What makes Rives unusual is how it handles lavender. In most compositions, lavender reads soapy, it's the default clean fragrance accord, the shorthand for fresh. Here, the combination with orange blossom and white suede pulls it somewhere more interesting. The floral cuts the herbal edge, the suede adds warmth without weight, and the result is lavender that feels sophisticated rather than utilitarian. Cashmere wood is the structural choice: it's soft in name but surprisingly stable in action, giving the base a woodiness that doesn't announce itself but keeps the whole composition from flattening out.
The evolution
The opening hits fast and bright, neroli and petitgrain arriving together, green and citrus in equal measure. There's an immediate cleanliness here, but it's not sharp. Within fifteen minutes the lavender begins to emerge, tempering the citrus with something herbal. Not medicinal, exactly, but present. The orange blossom follows shortly after, adding a powdery floral note that softens the transition.

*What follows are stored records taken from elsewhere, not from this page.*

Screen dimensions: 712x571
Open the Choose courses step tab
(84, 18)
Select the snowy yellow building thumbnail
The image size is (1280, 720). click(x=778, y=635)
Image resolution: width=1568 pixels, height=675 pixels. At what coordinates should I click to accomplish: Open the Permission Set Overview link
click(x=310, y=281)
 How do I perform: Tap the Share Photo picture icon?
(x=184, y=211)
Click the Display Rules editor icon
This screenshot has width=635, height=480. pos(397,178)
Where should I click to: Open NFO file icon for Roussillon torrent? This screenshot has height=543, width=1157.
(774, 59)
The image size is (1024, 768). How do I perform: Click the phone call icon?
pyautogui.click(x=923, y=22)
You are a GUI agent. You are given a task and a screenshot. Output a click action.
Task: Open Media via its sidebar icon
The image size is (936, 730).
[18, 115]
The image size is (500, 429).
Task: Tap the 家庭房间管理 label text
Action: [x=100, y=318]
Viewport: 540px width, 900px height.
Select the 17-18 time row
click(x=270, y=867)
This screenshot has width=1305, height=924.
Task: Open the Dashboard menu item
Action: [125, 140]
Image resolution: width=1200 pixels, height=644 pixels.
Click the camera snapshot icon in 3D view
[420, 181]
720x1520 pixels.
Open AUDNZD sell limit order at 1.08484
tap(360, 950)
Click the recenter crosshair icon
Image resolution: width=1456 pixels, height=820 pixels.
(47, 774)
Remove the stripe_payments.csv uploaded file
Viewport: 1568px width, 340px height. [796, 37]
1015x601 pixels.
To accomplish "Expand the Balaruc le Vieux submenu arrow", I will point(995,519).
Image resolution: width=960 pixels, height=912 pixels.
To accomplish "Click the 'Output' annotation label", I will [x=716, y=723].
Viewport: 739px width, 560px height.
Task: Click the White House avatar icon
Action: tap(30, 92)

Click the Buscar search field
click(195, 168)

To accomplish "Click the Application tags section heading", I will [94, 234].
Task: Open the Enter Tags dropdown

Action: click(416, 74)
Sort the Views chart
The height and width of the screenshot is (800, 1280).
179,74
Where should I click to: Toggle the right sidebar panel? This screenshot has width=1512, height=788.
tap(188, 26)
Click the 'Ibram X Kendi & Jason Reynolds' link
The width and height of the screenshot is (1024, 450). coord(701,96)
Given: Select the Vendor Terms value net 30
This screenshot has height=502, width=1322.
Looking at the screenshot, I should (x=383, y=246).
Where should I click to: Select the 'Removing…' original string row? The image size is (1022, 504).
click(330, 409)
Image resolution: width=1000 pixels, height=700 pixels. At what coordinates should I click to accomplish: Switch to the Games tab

By the second hour, the cashmere wood and white suede have fully arrived. This is where Rives becomes itself, the brightness has burned off, and what's left is warm, close, and intimate. The suede note is the tell: it's soft without being sweet, wood without being heavy. This is the phase that lasts. On fabric, Rives settles into something almost imperceptible the next morning, a trace of warmth, a suggestion of something clean.
Cultural impact
Rives sits in an interesting position in the Ellis Brooklyn lineup. Where later releases like the milkshake series lean playful, Rives maintains a composure that feels intentional. The 2017 launch date places it before the brand's expansion into more whimsical territory, and the 1920s Riviera inspiration gives it a reference point that few modern fragrances attempt. It's been discontinued, which has made it harder to find, but the people who know, know. The clean fragrance category has grown crowded since 2017, but Rives holds its own through restraint rather than volume.